Jika hajar aswad saja perkaranya demikian maka apalagi hanya sekedar nisan di kuburan, atau pasir di kuburan orang yang dianggap sebagai wali ??!!
Pengingkaran Al-Imam Asy-Syafi’i terhadap orang-orang yang bertabarruk dengan songkok Al-Imam Malik
Al-Imam Asy-Syafi’i rahimahullah adalah murid dari Al-Imam Malik rahimahullah. Dan seringkali tatkala Al-Imam Asy-Syafi’i ditanya tentang suatu permasalahan agama maka beliau menjawab dengan fatwanya Imam Malik. Beliau berkata, قَالَ الأُسْتَاذُ “Telah berkata ustadzku…”
Hingga akhirnya beliau menulis bantahan terhadap gurunya Imam Malik dikarenakan sikap sebagian orang yang berlebih-lebihan dalam mengkultuskan Imam Malik, bahkan sampai-sampai menjadikan songkok Imam Malik sumber keberkahan untuk meminta hujan.
Al-Baihaqi rahimahullah berkata :
“Aku telah membaca kitab Abu Yahya Zakariya bin Yahya As-Saaji tentang apa yang diceritakan oleh orang-orang Mesir. Bahwasanya Asy-Syafi’i hanyalah menulis kitab untuk membantah Malik dikarenakan telah sampai kepada beliau bahwasanya di Andalus songkoknya Malik dijadikan sebab untuk meminta hujan.

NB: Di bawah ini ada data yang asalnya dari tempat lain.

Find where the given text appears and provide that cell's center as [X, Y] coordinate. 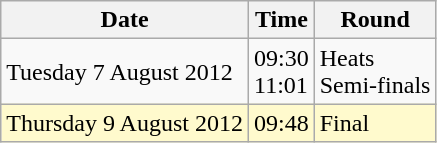
Thursday 9 August 2012 [125, 123]
HeatsSemi-finals [375, 72]
Time [281, 20]
Round [375, 20]
09:3011:01 [281, 72]
Tuesday 7 August 2012 [125, 72]
Final [375, 123]
Date [125, 20]
09:48 [281, 123]
Pinpoint the cell where the given text exists, returning its (X, Y) midpoint coordinate. 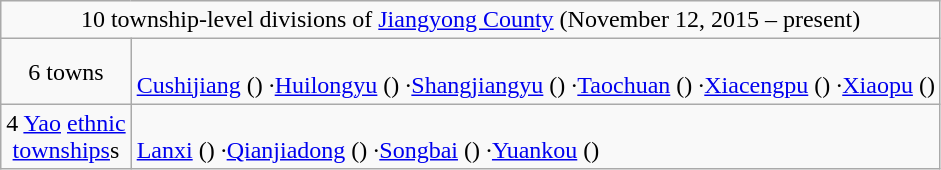
Cushijiang () ·Huilongyu () ·Shangjiangyu () ·Taochuan () ·Xiacengpu () ·Xiaopu () (536, 72)
Lanxi () ·Qianjiadong () ·Songbai () ·Yuankou () (536, 136)
4 Yao ethnic townshipss (66, 136)
10 township-level divisions of Jiangyong County (November 12, 2015 – present) (471, 20)
6 towns (66, 72)
Locate the cell with the specified text and output its (x, y) center coordinate. 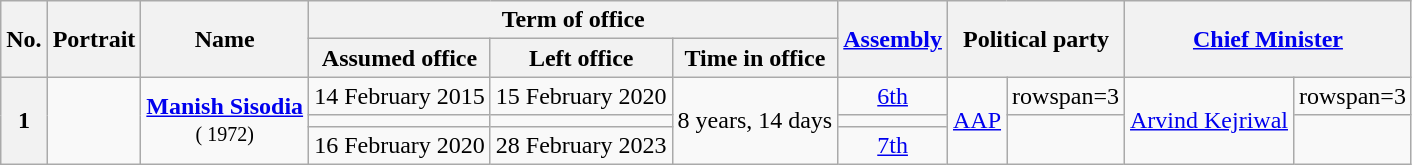
28 February 2023 (581, 145)
14 February 2015 (400, 96)
6th (893, 96)
Term of office (574, 20)
Assembly (893, 39)
15 February 2020 (581, 96)
Left office (581, 58)
Portrait (94, 39)
8 years, 14 days (755, 120)
Arvind Kejriwal (1208, 120)
Name (225, 39)
1 (24, 120)
No. (24, 39)
7th (893, 145)
Chief Minister (1268, 39)
Assumed office (400, 58)
Political party (1036, 39)
16 February 2020 (400, 145)
Time in office (755, 58)
Manish Sisodia( 1972) (225, 120)
AAP (976, 120)
Determine the [x, y] coordinate at the center of the cell enclosing the given text.  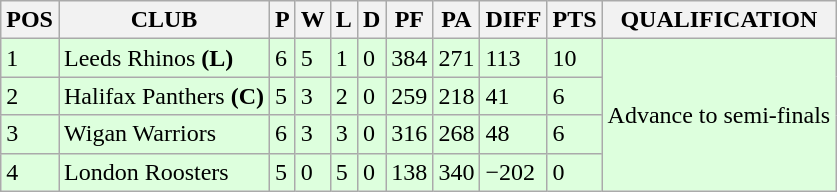
PTS [574, 20]
−202 [514, 172]
271 [456, 58]
41 [514, 96]
Leeds Rhinos (L) [164, 58]
138 [410, 172]
4 [30, 172]
48 [514, 134]
W [312, 20]
Advance to semi-finals [719, 115]
DIFF [514, 20]
PA [456, 20]
PF [410, 20]
P [283, 20]
POS [30, 20]
340 [456, 172]
384 [410, 58]
10 [574, 58]
CLUB [164, 20]
D [371, 20]
316 [410, 134]
259 [410, 96]
268 [456, 134]
QUALIFICATION [719, 20]
Halifax Panthers (C) [164, 96]
Wigan Warriors [164, 134]
London Roosters [164, 172]
113 [514, 58]
218 [456, 96]
L [344, 20]
Extract the [X, Y] coordinate from the center of the cell holding the provided text.  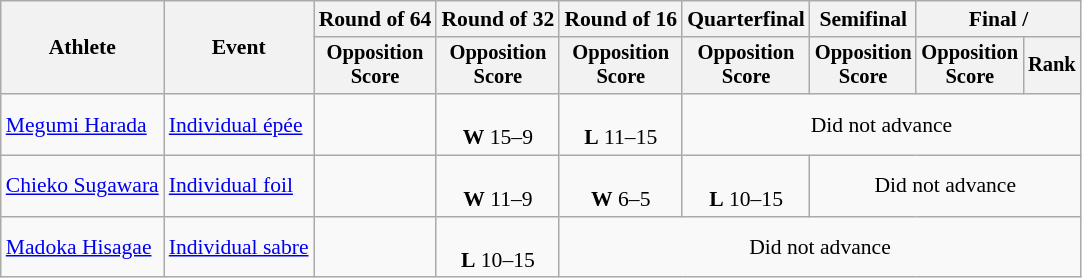
W 6–5 [620, 186]
Chieko Sugawara [82, 186]
Individual foil [239, 186]
Individual épée [239, 124]
Final / [998, 19]
Quarterfinal [746, 19]
Event [239, 48]
Round of 16 [620, 19]
W 15–9 [498, 124]
Rank [1052, 66]
Madoka Hisagae [82, 248]
Individual sabre [239, 248]
Round of 32 [498, 19]
W 11–9 [498, 186]
Athlete [82, 48]
Semifinal [864, 19]
L 11–15 [620, 124]
Round of 64 [376, 19]
Megumi Harada [82, 124]
Detect which cell encompasses the target text, then output its (X, Y) center coordinate. 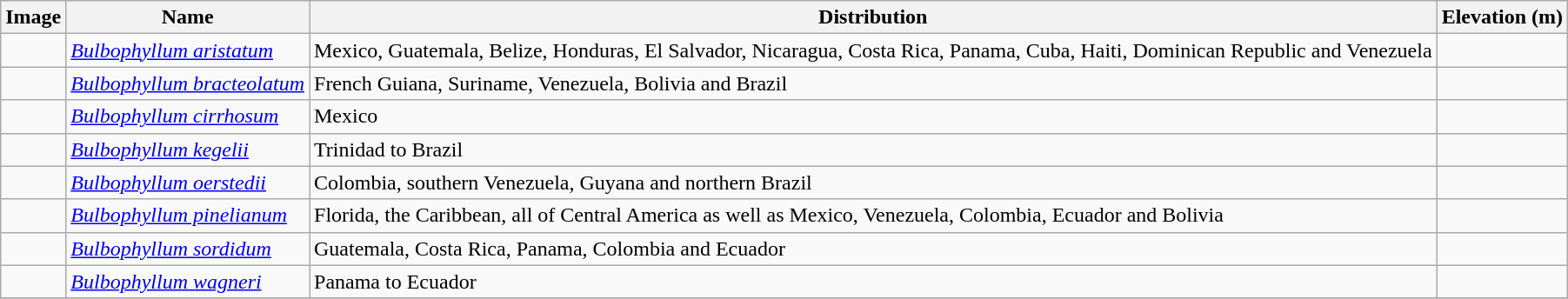
Distribution (873, 17)
Bulbophyllum kegelii (188, 150)
Bulbophyllum wagneri (188, 282)
Bulbophyllum aristatum (188, 50)
Elevation (m) (1502, 17)
French Guiana, Suriname, Venezuela, Bolivia and Brazil (873, 83)
Bulbophyllum bracteolatum (188, 83)
Bulbophyllum oerstedii (188, 183)
Bulbophyllum sordidum (188, 249)
Bulbophyllum pinelianum (188, 216)
Name (188, 17)
Florida, the Caribbean, all of Central America as well as Mexico, Venezuela, Colombia, Ecuador and Bolivia (873, 216)
Image (33, 17)
Mexico (873, 117)
Colombia, southern Venezuela, Guyana and northern Brazil (873, 183)
Mexico, Guatemala, Belize, Honduras, El Salvador, Nicaragua, Costa Rica, Panama, Cuba, Haiti, Dominican Republic and Venezuela (873, 50)
Bulbophyllum cirrhosum (188, 117)
Trinidad to Brazil (873, 150)
Panama to Ecuador (873, 282)
Guatemala, Costa Rica, Panama, Colombia and Ecuador (873, 249)
For the text-containing cell, return its midpoint in [x, y] coordinate format. 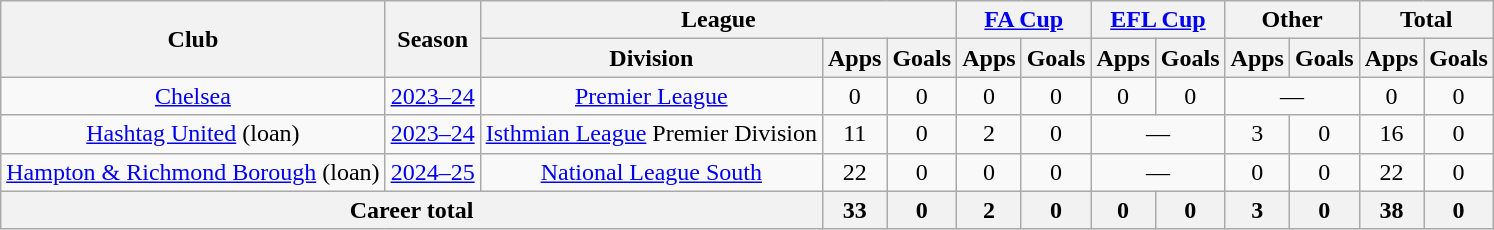
National League South [651, 172]
33 [854, 210]
Isthmian League Premier Division [651, 134]
16 [1391, 134]
38 [1391, 210]
EFL Cup [1158, 20]
Club [193, 39]
Premier League [651, 96]
Hampton & Richmond Borough (loan) [193, 172]
FA Cup [1024, 20]
Total [1426, 20]
League [718, 20]
Season [432, 39]
Other [1292, 20]
2024–25 [432, 172]
11 [854, 134]
Division [651, 58]
Career total [412, 210]
Hashtag United (loan) [193, 134]
Chelsea [193, 96]
Return (X, Y) of the center of cell containing provided text 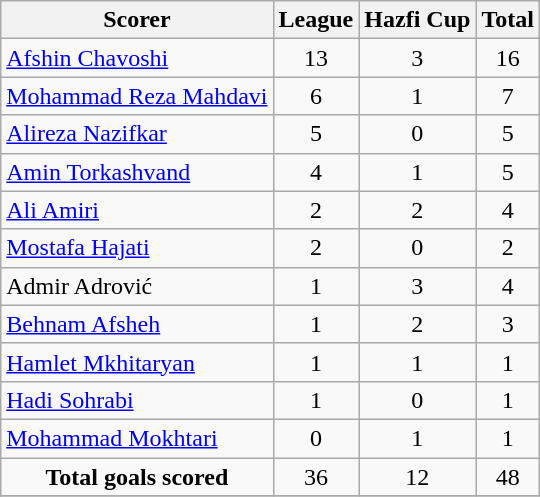
Scorer (137, 20)
13 (316, 58)
Amin Torkashvand (137, 172)
Ali Amiri (137, 210)
League (316, 20)
Total goals scored (137, 477)
Alireza Nazifkar (137, 134)
Mohammad Mokhtari (137, 438)
Behnam Afsheh (137, 324)
Admir Adrović (137, 286)
Afshin Chavoshi (137, 58)
16 (508, 58)
7 (508, 96)
Hamlet Mkhitaryan (137, 362)
36 (316, 477)
Hadi Sohrabi (137, 400)
Mostafa Hajati (137, 248)
48 (508, 477)
12 (418, 477)
Hazfi Cup (418, 20)
Mohammad Reza Mahdavi (137, 96)
6 (316, 96)
Total (508, 20)
For the text-containing cell, return its midpoint in [x, y] coordinate format. 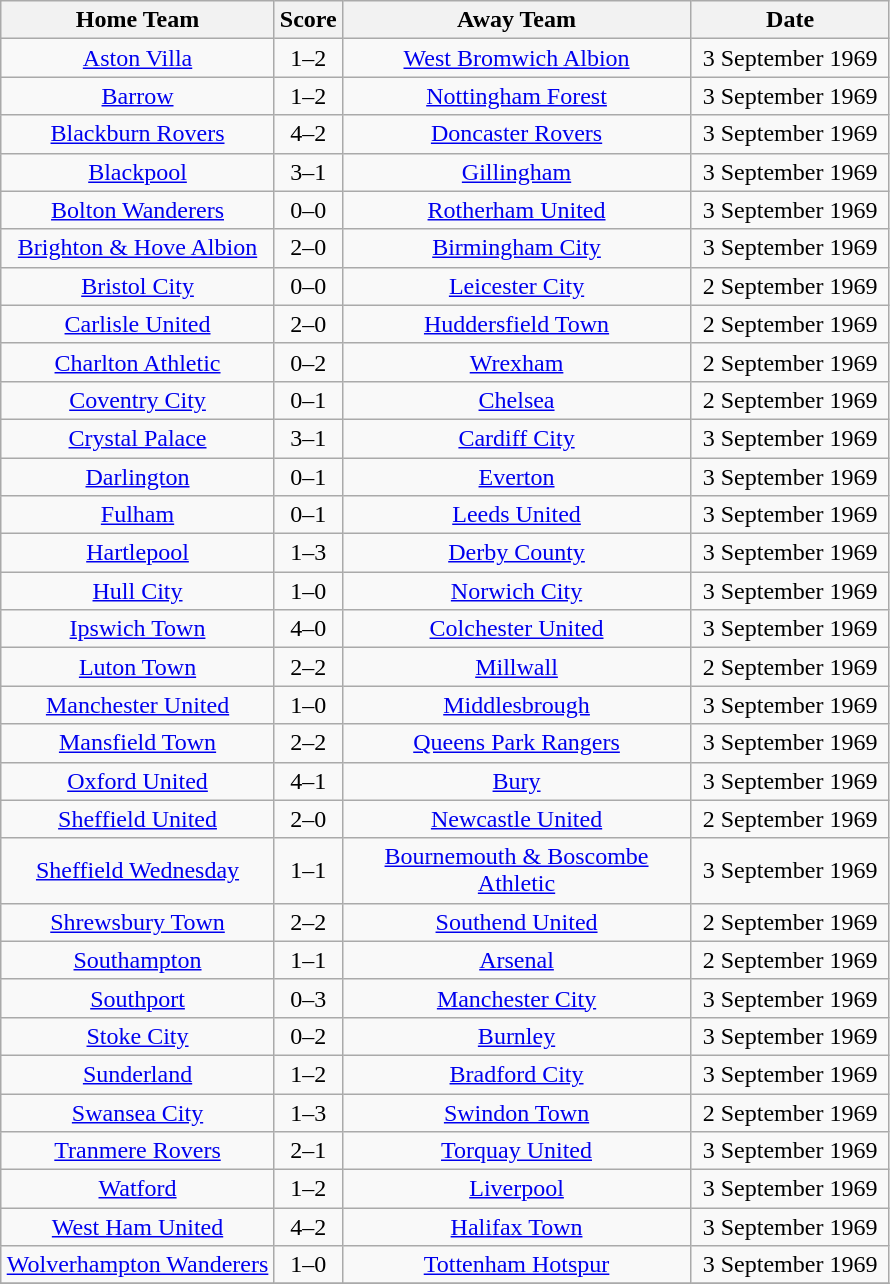
Sheffield United [138, 819]
Liverpool [516, 1189]
Halifax Town [516, 1227]
Bury [516, 781]
Tottenham Hotspur [516, 1265]
Nottingham Forest [516, 96]
Tranmere Rovers [138, 1151]
Date [790, 20]
2–1 [308, 1151]
Leeds United [516, 515]
Southampton [138, 960]
Torquay United [516, 1151]
Home Team [138, 20]
Sheffield Wednesday [138, 870]
Stoke City [138, 1036]
Arsenal [516, 960]
Southport [138, 998]
Burnley [516, 1036]
Bristol City [138, 286]
West Bromwich Albion [516, 58]
Hull City [138, 591]
Manchester United [138, 705]
Everton [516, 477]
Gillingham [516, 172]
Cardiff City [516, 438]
Swansea City [138, 1113]
West Ham United [138, 1227]
Carlisle United [138, 324]
Bournemouth & Boscombe Athletic [516, 870]
Derby County [516, 553]
Barrow [138, 96]
Bolton Wanderers [138, 210]
Ipswich Town [138, 629]
Mansfield Town [138, 743]
Shrewsbury Town [138, 922]
Swindon Town [516, 1113]
Newcastle United [516, 819]
Rotherham United [516, 210]
Blackpool [138, 172]
Norwich City [516, 591]
Wolverhampton Wanderers [138, 1265]
Doncaster Rovers [516, 134]
Coventry City [138, 400]
Manchester City [516, 998]
Hartlepool [138, 553]
Watford [138, 1189]
Charlton Athletic [138, 362]
Fulham [138, 515]
Leicester City [516, 286]
Chelsea [516, 400]
Luton Town [138, 667]
Oxford United [138, 781]
Queens Park Rangers [516, 743]
Score [308, 20]
Middlesbrough [516, 705]
Colchester United [516, 629]
4–1 [308, 781]
Brighton & Hove Albion [138, 248]
Southend United [516, 922]
Aston Villa [138, 58]
Huddersfield Town [516, 324]
Wrexham [516, 362]
4–0 [308, 629]
Bradford City [516, 1074]
0–3 [308, 998]
Millwall [516, 667]
Away Team [516, 20]
Sunderland [138, 1074]
Darlington [138, 477]
Blackburn Rovers [138, 134]
Crystal Palace [138, 438]
Birmingham City [516, 248]
Locate the cell with the specified text and output its [X, Y] center coordinate. 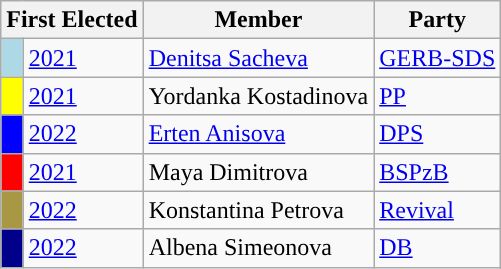
Albena Simeonova [258, 248]
Revival [438, 210]
Member [258, 20]
Konstantina Petrova [258, 210]
First Elected [72, 20]
DPS [438, 134]
Yordanka Kostadinova [258, 96]
DB [438, 248]
GERB-SDS [438, 58]
BSPzB [438, 172]
PP [438, 96]
Maya Dimitrova [258, 172]
Erten Anisova [258, 134]
Party [438, 20]
Denitsa Sacheva [258, 58]
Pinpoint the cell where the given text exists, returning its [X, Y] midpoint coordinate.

Dan telah dikatakan kepada mereka “Rasulullah bersabda…”, maka mereka berkata, “Imam Malik berkata…”. Maka Asy-Syafi’i berkata, “Sesungguhnya Malik seorang manusia terkadang salah dan keliru”. Inilah yang memotivasi Al-Imam Asy-Syafi’i untuk menulis kitab bantahan tersebut. Asy-Syafi’i berkata, “Aku benci untuk menulis buku tersebut akan tetapi aku telah sholat istikhoroh pada tahun itu” (Manaaqib Asy-Syaafi’i li Al-Baihaqi 1/508-509)
Tentunya jika mencari berkah dari songkoknya Imam Malik adalah perkara yang dibolehkan dan disyari’atkan serta disukai maka Al-Imam Asy-Syafi’i tidak akan mengingkarinya dan tidak akan termotivasi untuk menulis bantahan terhadap Imam Malik gurunya. Tidaklah beliau menulis bantahan tersebut melainkan agar orang-orang tidak berlebihan dalam mengkultuskan Imam Malik, apalagi sampai mencari keberkahan dari songkoknya.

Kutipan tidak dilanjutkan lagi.